Treasurer Sarah Benitar told the board her office has grown into a large, high-volume cash-management operation and is pursuing several technology and banking partnerships to improve speed, security and customer convenience.
"Safety, liquidity and yield," Benitar said as the guiding priorities for investing and managing public money, explaining the office invests hundreds of millions in pooled funds and also manages disbursements for more than a dozen school, fire and special-district debt-service schedules.
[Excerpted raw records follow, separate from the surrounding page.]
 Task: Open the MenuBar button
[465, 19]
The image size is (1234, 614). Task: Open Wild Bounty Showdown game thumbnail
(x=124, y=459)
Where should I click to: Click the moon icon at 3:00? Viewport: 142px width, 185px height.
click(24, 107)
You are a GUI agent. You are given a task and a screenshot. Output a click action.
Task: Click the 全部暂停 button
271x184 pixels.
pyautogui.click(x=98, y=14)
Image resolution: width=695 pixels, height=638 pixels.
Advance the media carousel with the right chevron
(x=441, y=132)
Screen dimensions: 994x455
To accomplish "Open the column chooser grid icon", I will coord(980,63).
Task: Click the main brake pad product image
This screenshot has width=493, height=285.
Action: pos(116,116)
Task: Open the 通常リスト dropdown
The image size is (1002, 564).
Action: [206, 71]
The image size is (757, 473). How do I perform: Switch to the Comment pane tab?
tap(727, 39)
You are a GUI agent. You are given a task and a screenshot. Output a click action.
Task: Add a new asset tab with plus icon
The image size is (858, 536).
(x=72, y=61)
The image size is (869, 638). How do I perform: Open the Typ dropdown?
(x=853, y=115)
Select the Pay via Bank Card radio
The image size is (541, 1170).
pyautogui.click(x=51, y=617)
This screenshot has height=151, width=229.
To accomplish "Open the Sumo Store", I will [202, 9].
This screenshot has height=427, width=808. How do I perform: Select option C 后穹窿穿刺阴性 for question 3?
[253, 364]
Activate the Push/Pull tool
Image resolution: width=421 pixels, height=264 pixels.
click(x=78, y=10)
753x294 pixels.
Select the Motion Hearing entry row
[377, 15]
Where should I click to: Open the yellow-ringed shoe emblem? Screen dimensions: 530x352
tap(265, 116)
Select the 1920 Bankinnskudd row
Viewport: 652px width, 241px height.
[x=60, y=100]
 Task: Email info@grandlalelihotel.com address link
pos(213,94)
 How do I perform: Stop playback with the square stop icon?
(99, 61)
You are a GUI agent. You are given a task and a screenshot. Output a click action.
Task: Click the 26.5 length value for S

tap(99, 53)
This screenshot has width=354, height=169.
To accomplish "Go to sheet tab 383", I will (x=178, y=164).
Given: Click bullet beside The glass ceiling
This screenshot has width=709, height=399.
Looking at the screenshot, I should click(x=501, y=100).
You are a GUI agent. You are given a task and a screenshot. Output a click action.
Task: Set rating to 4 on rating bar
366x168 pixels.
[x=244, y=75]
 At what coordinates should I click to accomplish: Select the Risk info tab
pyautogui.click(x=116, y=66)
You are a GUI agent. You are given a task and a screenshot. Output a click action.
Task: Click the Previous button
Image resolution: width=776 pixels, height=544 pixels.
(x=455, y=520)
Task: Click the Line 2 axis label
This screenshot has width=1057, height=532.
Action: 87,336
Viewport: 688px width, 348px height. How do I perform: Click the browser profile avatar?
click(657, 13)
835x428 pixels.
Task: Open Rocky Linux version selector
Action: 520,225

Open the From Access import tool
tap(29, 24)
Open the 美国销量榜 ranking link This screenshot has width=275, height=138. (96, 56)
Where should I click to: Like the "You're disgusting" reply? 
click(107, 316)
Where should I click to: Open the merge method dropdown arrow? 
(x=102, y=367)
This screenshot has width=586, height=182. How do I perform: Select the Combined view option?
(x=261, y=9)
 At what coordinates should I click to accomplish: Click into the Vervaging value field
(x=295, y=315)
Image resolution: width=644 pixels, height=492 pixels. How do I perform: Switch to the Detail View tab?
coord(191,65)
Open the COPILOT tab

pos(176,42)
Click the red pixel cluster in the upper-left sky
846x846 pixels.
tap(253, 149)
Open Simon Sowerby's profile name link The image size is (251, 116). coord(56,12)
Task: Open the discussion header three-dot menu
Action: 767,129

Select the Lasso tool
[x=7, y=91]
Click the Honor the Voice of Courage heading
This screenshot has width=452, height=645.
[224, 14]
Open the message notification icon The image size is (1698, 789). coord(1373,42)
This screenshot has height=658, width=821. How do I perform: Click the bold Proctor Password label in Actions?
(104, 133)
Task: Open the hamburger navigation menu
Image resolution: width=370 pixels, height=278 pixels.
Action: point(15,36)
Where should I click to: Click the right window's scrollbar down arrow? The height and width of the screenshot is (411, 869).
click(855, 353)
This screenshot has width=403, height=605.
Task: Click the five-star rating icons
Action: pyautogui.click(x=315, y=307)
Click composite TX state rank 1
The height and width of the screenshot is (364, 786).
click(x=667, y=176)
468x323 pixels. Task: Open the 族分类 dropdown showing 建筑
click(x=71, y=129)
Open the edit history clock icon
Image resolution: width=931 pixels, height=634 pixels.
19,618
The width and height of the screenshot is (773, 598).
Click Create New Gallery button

New services and savings: Benitar described three operational changes in FY26 that she says generated savings or improved service: switching to a lower-cost credit-card processor (reducing card fees to 1.95%), piloting a third-party automated-payments product for taxpayers (no cost to the county for the pilot), and moving to lockbox processing to speed payment posting. She said the officein-house investment management and cash-flow analysis would cost roughly $1 million a year if outsourced.
Budget and staffing requests: To institutionalize recent in-house capabilities and build resilience, Benitar asked the board to fund $50,000 in annual operational support for three years plus a three-year limited-term Treasury Manager to strengthen compliance, IT interfaces and operational continuity. She said the request reflects the growing regulatory complexity the office manages and the desire to embed processes so services continue regardless of elected-office turnover.
Board questions and next steps: Supervisors raised USPS and postmark concerns for mailed payments; Benitar said the office has used grace periods in past due-date cycles and would explore barcode tracking and other mitigations. The treasurers office will work with finance and IT on a longer-term technology strategy and return with additional detail as needed.